Dibuat dalam bentuk suppositoria karena bentuk sediaan ini akan membantu memberikan efek
terapi yang lebih cepat dari pada dalam bentuk oral. Sediaan dalam bentuk oral, kerja obat harus
melalui absorbsi terlebih dahulu, sedangkan sediaan suppositoria tidak melalui absorbsi sehingga
efek terapi yang diberikan akan lebih cepat.
Ovulae / Ovula
Ovula adalah sediaan padat , umumnya berbentuk telur mudah melemah (melembek) dan
meleleh pada suhu tubuh, dapat melarut dan digunakan sebagai obat luar khusus untuk vagina.
Sebagai bahan dasar ovula harus dapat larut dalam air atau meleleh pada suhu tubuh.
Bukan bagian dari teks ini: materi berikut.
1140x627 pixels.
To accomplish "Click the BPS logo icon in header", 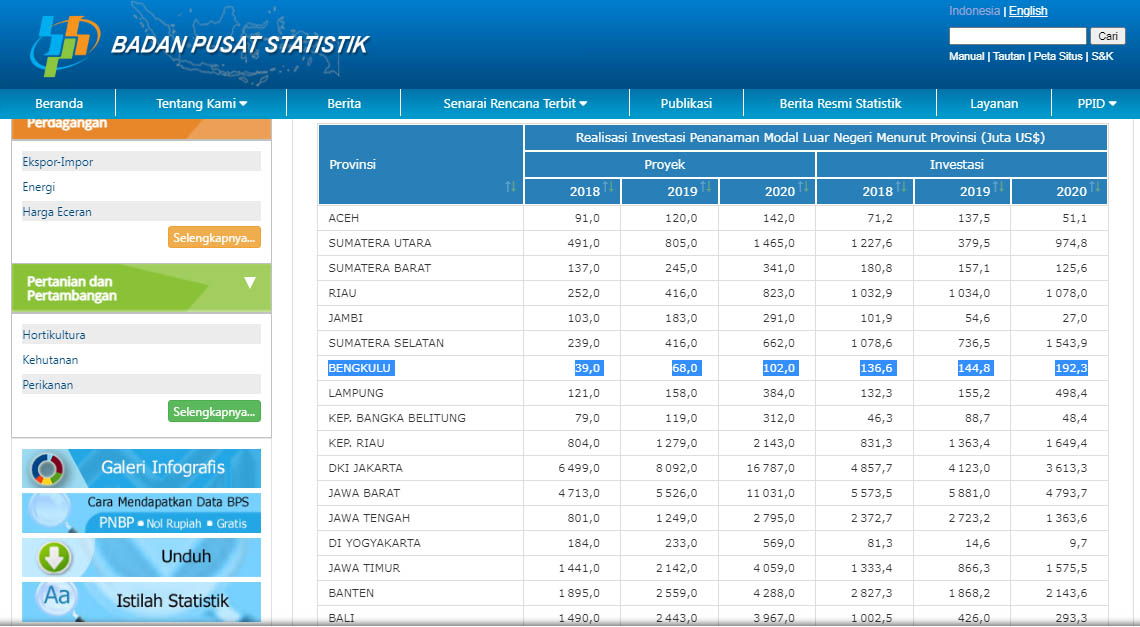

Sebagai bahan dasar dapat digunakan lemak coklat atau campuran PEG dalam berbagai
perbandingan. Bobot ovula adalah 3 - 6 gram, umumnya 5 gram. Ovula disimpan dalam wadah
tertutup baik dan ditempat yang sejuk.
Menurut FI IV, supositoria vaginal dengan bahan dasar yang dapat larut atau dapat
bercampur dalam air seperti PEG atau gelatin tergliserinasi memiliki bobot 5 g. Supositoria
dengan bahan dasar gelatin tergliserinasi ( 70 bagian gliserin, 20 bagian gelatin dan 10 bagian
air) harus disimpan dalam wadah tertutup rapat, sebaiknya pada suhu di bawah 35°C.